The Real McKenzies have one of the strangest stories in punk rock. A Canadian band blending traditional Scottish music and hardcore, they put out their first record in 1995, and found a bigger audience for 1998’s Clash of the Tartans, thanks to its single “Mainland.” They were then signed to Honest Don’s, the subsidiary that popular punk label Fat Wreck Chords reserved for bands that didn’t fit into their trademark sound. When Honest Don’s folded, they were one of the only bands moved to Fat, for 2005’s 10,000 Shots. Their new record, Westwinds, is their eighth.
It’s unbelievable how far the band has come in two decades. Keep in mind, McKenzie’s original idea was to dress a cute punk girl in a kilt and have her sing Suzi Quatro covers for a band called Tart ‘n’ Haggis. But he couldn’t find the right girl, and everyone wanted to spell it “Tartan Haggis,” ruining the criminal joy that can only come with a truly bad pun.
Then one day, while listening to early-20th-century Scottish entertainer Harry Lauder, it all came together.

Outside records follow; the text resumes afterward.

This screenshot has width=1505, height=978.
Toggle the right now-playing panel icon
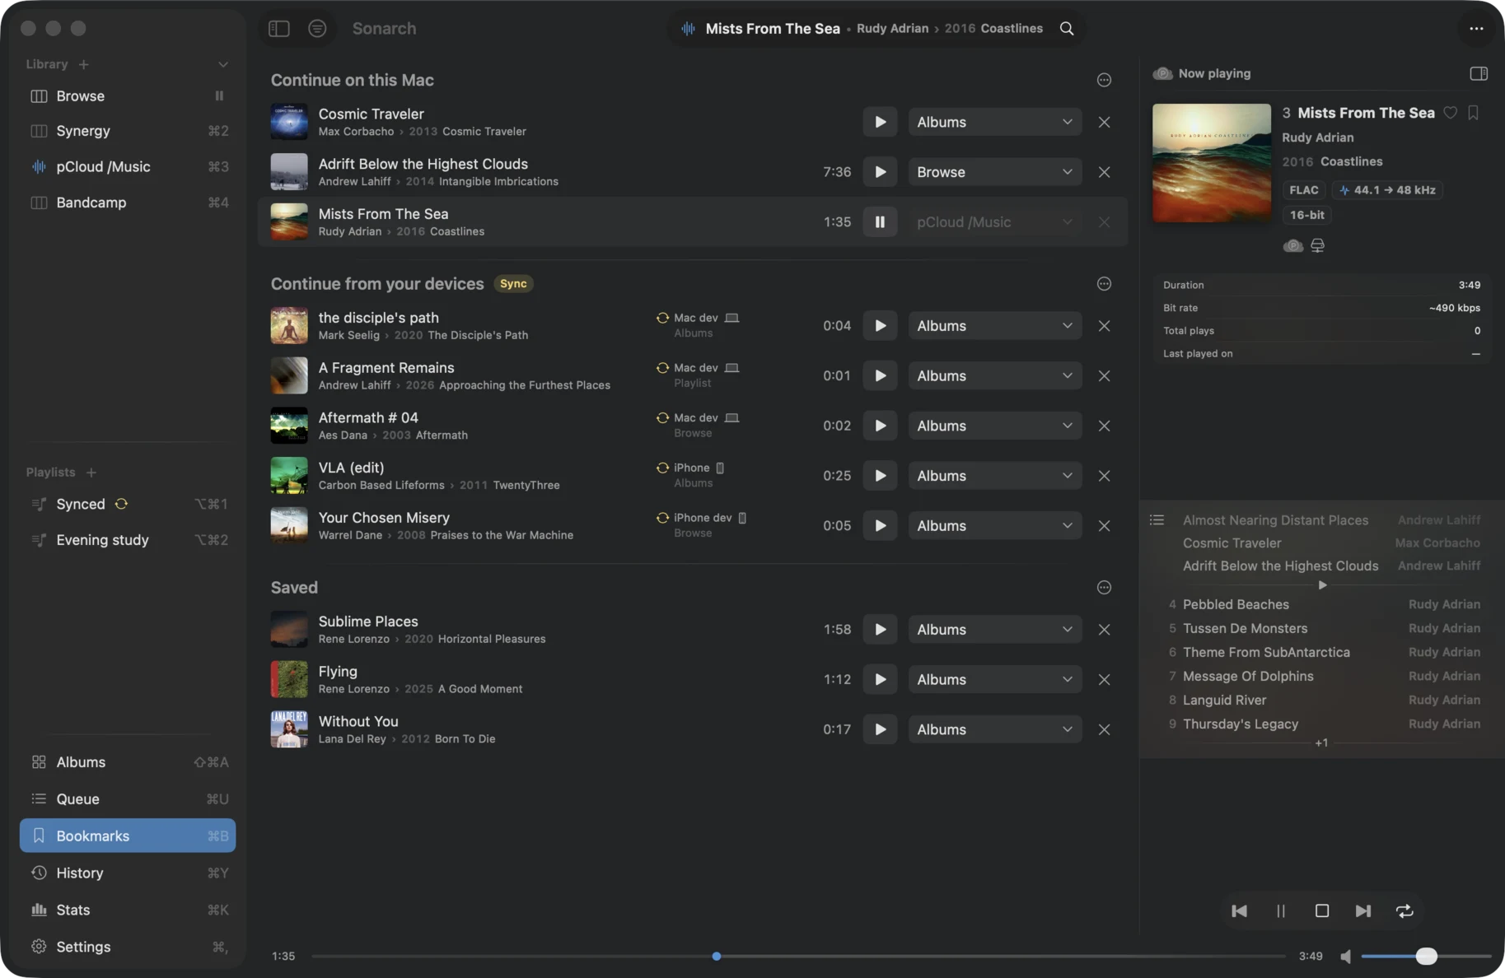1479,73
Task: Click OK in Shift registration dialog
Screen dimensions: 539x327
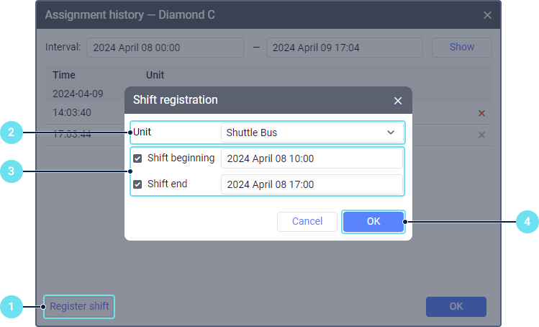Action: pos(373,222)
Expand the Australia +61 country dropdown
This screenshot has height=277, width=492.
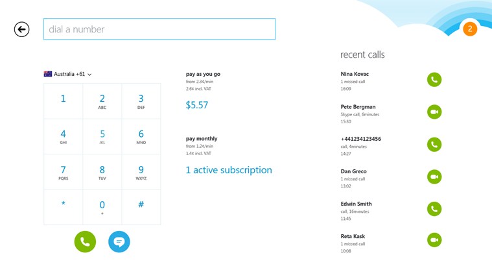[68, 75]
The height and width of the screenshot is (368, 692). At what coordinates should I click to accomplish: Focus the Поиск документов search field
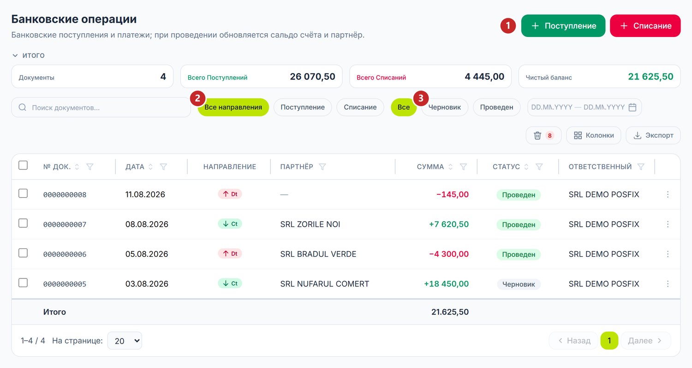coord(101,107)
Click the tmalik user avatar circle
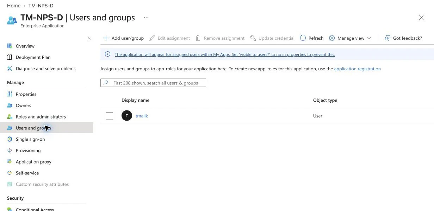Viewport: 434px width, 211px height. 127,116
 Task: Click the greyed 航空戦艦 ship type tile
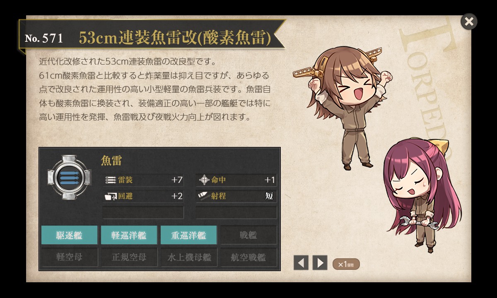click(x=249, y=257)
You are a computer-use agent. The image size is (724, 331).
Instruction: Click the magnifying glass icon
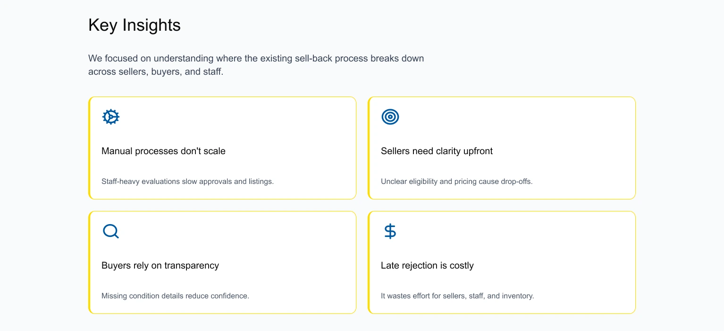111,231
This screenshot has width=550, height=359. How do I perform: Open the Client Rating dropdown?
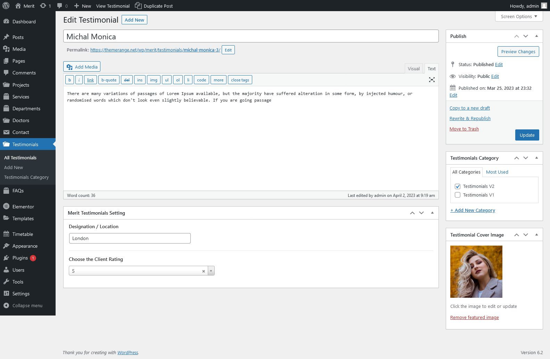pyautogui.click(x=211, y=271)

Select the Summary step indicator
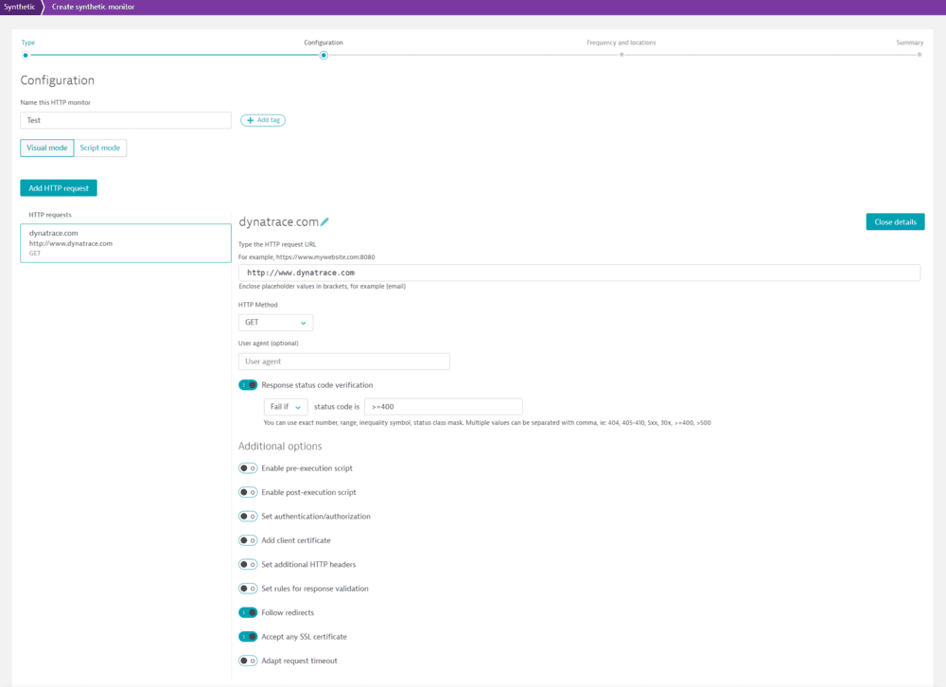[918, 55]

“I was playing Sir Harry Lauder, and a roommate was playing Sex Pistols, and another roommate was playing Public Enemy,” he remembers. “For a brief moment, it all melded, and I had an epiphany. And here we are today.”
Not that he had any idea he would be. “When we first started the band, we didn’t really take it seriously. We did one record at IFA in Seattle, just to document it, because we knew that no one would believe we had actually existed. That record took off, and that was the beginning of it. And it just never stopped,” he says.